Love and Impermanence: A Gift of Wisdom From My Mother
“All conditioned things are impermanent—when one sees this with wisdom, one turns away from suffering.” --Shakyamuni Buddha, The Dhammapada
My mother died in
January. She was 90 years old and had been
hospitalized several times over the last year. For the last 3 weeks of her life, we were
supported by hospice services, which allowed her to spend Christmas and New Year’s
at home. Many people have asked me how I
am doing--how I am coping with my mother’s death. I tell them that I’m doing pretty well. I think that one reason that I am doing OK is
that both my mother and I, each in our own way, accepted this basic teaching of the Buddha—that all
things are impermanent.
My mom faced the pain of impermanence when her mother died. Our family lived in Washington and my
grandmother was in California. We were busy
with the farm and school back in 1980 when my mother’s mother fell and broke
her hip which would need surgery. After
talking it over, my mother and grandmother decided that my mom should stay in
Washington during the surgery and then go to California later to help with her
mom’s recovery. But my grandmother died
in surgery and my mother never saw her again.

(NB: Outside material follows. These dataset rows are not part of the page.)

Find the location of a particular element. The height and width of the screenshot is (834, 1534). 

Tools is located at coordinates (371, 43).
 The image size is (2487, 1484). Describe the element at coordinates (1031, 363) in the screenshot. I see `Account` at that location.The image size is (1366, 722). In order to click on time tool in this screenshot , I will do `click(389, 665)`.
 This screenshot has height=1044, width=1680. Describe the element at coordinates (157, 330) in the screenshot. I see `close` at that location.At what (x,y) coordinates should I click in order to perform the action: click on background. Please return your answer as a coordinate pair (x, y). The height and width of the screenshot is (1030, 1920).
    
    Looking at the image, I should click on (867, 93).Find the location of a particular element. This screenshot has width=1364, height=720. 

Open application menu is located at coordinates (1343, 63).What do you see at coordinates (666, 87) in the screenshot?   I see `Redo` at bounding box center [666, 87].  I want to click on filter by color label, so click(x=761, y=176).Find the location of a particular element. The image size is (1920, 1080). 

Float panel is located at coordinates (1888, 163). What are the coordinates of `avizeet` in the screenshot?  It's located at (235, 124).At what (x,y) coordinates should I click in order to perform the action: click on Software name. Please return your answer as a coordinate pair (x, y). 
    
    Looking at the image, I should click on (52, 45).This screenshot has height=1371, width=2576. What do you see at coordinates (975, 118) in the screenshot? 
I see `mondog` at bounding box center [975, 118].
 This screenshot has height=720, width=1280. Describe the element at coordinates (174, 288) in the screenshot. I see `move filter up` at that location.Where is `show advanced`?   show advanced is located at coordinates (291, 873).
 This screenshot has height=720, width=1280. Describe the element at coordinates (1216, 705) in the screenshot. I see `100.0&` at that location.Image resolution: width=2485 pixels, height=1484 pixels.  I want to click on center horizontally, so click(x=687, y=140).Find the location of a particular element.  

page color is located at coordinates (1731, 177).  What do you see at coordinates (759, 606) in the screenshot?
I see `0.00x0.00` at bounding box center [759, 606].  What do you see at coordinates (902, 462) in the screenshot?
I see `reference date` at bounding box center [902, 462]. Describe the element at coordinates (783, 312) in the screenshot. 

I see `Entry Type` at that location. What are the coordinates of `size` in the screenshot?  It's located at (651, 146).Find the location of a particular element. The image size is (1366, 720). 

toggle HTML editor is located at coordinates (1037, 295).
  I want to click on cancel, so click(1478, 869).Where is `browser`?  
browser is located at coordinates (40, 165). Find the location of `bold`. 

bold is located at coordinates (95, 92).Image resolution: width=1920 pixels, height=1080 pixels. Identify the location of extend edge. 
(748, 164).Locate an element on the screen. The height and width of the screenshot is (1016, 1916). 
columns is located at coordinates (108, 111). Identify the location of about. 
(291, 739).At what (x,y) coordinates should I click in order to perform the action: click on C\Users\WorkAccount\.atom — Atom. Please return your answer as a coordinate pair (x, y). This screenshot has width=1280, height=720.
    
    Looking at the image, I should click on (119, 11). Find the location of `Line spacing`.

My mother wished she had been there for her mom’s surgery and had been
able see her one more time before she died.
Over the last few
years, as my mother became more frail, she would remind me of this experience. She told me that eventually she would die, and
she did not want me to experience the feelings of regret that she felt about
not going to California to be with her mother.
To make sure I did
not feel regret, she would carefully and clearly thank me for every visit and
every phone call we had . She would say goodbye at every visit as if it might
be the last time we would see each other. She would be clear that she appreciated
whatever I had done for her during the visit (no matter how small) and she
would say that even if we didn’t see each other again, I should not feel guilty
or doubt my decisions, that I was a good daughter.
As a result of my
mother’s wisdom and acceptance regarding her own impermanence, I am relatively free of feelings of guilt and
regret regarding my relationship with my mother and the circumstances of her
death. She would not want me to have the painful feelings that she experienced.
Her wisdom regarding her own impermanence has reduced my suffering at her
death. And so, although I am sad and I miss her a lot, I am able to focus on
the happiness and love that she gave me, and I am not preoccupied with
I hope that by sharing this experience, I can pass along to you the love and wisdom that she was able to give me.